Where a line holds the word "column", copy it from the records.

Records to process section start

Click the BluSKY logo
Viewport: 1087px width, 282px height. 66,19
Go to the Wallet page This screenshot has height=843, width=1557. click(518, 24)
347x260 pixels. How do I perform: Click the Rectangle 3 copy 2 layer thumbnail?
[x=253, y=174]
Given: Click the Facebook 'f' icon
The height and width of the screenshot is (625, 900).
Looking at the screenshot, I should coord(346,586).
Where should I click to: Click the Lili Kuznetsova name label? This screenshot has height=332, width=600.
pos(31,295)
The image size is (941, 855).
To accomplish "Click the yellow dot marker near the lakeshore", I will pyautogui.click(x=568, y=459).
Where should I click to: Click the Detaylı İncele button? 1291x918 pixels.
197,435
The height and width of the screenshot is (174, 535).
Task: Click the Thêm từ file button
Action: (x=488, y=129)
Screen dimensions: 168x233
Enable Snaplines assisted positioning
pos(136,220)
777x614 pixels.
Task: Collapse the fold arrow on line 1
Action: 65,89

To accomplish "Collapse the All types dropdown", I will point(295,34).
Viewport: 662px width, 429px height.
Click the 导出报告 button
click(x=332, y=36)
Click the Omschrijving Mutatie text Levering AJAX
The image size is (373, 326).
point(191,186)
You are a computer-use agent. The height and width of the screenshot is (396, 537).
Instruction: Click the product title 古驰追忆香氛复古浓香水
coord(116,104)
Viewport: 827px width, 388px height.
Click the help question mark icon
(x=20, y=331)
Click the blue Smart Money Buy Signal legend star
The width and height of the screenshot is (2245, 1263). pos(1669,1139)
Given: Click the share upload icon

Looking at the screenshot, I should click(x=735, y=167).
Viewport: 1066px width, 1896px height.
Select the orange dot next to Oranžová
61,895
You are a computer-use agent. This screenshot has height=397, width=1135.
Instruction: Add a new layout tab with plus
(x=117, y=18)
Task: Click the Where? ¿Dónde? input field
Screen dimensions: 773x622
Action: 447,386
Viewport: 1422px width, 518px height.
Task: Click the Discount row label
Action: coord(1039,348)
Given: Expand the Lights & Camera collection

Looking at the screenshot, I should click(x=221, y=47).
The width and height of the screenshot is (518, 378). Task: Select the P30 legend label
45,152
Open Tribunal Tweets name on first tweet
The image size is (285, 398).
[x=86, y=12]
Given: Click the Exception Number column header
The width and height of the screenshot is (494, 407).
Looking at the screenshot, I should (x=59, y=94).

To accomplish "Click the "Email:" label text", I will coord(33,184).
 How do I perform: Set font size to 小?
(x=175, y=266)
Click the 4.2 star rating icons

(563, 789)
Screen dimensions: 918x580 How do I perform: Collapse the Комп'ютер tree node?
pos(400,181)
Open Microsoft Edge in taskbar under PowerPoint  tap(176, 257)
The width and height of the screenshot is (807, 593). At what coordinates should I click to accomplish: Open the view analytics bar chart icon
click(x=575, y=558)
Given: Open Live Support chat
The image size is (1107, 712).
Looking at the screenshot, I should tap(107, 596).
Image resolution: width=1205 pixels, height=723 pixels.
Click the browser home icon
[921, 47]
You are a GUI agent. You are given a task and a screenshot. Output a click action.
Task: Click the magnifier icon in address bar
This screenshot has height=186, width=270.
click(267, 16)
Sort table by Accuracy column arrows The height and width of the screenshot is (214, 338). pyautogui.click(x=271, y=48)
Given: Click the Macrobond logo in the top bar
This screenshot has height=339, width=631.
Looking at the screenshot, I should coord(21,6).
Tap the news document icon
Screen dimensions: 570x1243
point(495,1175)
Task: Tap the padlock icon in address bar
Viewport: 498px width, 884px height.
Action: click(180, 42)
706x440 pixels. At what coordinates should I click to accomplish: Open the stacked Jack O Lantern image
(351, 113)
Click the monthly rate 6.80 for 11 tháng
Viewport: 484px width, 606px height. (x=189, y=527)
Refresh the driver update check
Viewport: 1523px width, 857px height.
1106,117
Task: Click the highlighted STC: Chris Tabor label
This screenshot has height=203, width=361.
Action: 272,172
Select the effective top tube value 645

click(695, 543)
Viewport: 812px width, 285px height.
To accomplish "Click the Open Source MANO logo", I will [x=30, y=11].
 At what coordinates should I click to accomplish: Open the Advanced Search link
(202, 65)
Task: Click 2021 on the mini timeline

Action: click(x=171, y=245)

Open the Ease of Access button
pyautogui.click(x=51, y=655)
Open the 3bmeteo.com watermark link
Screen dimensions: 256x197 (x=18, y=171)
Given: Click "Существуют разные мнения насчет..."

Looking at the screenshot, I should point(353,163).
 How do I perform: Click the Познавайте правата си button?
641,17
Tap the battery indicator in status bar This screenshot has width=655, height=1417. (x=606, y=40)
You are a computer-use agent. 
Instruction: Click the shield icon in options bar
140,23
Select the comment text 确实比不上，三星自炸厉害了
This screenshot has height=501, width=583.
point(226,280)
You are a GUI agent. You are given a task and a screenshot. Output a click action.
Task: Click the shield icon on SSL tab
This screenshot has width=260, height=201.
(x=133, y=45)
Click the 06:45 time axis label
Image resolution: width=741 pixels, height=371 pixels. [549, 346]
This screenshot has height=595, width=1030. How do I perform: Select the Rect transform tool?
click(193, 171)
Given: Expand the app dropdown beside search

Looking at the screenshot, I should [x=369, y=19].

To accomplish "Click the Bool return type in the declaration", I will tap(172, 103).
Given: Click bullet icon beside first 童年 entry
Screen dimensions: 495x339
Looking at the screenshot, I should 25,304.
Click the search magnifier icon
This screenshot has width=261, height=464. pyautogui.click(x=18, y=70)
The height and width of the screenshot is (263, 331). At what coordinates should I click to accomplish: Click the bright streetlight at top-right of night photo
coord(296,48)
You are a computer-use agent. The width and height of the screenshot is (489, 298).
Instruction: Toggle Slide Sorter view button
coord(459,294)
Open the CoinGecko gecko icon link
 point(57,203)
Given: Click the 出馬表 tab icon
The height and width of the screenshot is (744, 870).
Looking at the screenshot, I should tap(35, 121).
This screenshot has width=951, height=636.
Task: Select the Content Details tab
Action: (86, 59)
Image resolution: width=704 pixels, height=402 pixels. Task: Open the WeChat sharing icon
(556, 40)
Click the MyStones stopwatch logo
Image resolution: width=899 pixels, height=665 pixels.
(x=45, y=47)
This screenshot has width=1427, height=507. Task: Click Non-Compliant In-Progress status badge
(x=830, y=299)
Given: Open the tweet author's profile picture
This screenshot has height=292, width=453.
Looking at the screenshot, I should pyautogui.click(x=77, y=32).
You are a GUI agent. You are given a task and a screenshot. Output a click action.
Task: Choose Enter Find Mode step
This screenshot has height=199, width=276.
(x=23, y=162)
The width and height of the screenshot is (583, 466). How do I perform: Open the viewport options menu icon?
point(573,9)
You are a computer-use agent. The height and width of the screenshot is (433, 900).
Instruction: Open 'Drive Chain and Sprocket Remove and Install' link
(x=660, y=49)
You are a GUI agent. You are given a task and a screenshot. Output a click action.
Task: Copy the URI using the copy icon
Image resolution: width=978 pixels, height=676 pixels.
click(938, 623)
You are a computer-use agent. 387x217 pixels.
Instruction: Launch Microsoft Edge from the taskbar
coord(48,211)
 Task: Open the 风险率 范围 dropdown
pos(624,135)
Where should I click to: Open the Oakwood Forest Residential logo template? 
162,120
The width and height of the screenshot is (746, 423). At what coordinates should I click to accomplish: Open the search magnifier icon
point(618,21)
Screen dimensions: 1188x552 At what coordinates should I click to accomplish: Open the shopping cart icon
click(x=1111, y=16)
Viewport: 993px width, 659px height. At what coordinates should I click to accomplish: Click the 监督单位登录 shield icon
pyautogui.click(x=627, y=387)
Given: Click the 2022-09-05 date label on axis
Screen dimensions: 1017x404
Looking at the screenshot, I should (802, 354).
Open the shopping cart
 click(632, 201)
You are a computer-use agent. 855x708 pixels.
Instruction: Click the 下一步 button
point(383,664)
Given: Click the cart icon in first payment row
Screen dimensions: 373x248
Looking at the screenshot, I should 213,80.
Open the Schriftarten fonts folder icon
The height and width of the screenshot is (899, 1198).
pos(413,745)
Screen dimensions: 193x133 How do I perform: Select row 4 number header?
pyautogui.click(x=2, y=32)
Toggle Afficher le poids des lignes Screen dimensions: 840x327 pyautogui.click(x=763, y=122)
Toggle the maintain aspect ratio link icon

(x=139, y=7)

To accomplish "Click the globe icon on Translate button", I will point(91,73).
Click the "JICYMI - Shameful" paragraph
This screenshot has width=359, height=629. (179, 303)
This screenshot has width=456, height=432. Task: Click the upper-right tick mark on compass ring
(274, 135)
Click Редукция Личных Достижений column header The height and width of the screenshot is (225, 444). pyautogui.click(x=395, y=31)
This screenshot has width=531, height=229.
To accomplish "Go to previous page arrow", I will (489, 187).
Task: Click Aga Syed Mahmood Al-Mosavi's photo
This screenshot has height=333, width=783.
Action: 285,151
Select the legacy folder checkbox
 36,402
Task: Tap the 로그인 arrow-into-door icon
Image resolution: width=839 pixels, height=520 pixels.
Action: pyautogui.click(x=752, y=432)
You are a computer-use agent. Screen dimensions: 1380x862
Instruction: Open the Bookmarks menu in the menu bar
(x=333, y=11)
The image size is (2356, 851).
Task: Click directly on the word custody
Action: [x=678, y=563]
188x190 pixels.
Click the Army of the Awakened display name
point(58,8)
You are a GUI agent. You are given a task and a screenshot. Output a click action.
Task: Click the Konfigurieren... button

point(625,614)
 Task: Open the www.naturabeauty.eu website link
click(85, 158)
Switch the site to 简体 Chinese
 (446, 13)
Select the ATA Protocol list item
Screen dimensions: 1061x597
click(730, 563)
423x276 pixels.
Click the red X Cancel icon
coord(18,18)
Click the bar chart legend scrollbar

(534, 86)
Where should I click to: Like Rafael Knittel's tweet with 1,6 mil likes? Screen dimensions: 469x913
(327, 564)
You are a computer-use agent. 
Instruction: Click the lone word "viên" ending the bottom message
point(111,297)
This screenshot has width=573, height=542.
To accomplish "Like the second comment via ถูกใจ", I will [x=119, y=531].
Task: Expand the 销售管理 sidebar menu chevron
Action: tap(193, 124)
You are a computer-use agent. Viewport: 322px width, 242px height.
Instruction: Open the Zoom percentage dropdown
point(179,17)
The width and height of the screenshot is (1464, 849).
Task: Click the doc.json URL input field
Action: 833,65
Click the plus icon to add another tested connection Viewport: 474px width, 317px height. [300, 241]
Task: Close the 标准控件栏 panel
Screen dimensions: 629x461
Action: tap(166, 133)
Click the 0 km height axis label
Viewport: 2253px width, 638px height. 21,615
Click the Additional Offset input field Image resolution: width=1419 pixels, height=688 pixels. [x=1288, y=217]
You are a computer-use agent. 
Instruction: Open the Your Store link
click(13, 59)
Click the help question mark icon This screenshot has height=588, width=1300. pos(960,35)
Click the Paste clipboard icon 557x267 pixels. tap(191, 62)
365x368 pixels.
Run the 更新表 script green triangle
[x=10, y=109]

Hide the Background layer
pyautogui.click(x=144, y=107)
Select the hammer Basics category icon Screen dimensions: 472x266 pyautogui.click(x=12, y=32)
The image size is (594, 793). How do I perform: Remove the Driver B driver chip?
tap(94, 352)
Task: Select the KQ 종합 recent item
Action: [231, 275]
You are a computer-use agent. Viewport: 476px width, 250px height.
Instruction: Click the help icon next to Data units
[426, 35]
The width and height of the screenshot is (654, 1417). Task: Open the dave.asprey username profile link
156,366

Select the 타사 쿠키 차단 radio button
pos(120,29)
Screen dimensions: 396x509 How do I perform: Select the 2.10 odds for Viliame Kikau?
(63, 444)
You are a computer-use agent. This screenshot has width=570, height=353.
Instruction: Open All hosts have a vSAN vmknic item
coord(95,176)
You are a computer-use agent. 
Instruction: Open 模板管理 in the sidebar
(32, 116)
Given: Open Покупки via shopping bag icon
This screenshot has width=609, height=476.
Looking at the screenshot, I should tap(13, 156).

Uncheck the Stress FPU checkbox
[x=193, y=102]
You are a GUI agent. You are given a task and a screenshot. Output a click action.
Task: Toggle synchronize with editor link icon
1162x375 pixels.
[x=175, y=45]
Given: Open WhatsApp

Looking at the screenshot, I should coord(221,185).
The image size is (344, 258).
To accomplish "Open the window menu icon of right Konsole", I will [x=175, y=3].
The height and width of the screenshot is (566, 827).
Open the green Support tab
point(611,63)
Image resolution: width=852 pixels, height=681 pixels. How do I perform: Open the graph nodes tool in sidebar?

Records to process section end

Completed task:
Given: Click the Exception Number column header
Sort table by Accuracy column arrows The height and width of the screenshot is (214, 338). pyautogui.click(x=271, y=48)
Click Редукция Личных Достижений column header The height and width of the screenshot is (225, 444). pyautogui.click(x=395, y=31)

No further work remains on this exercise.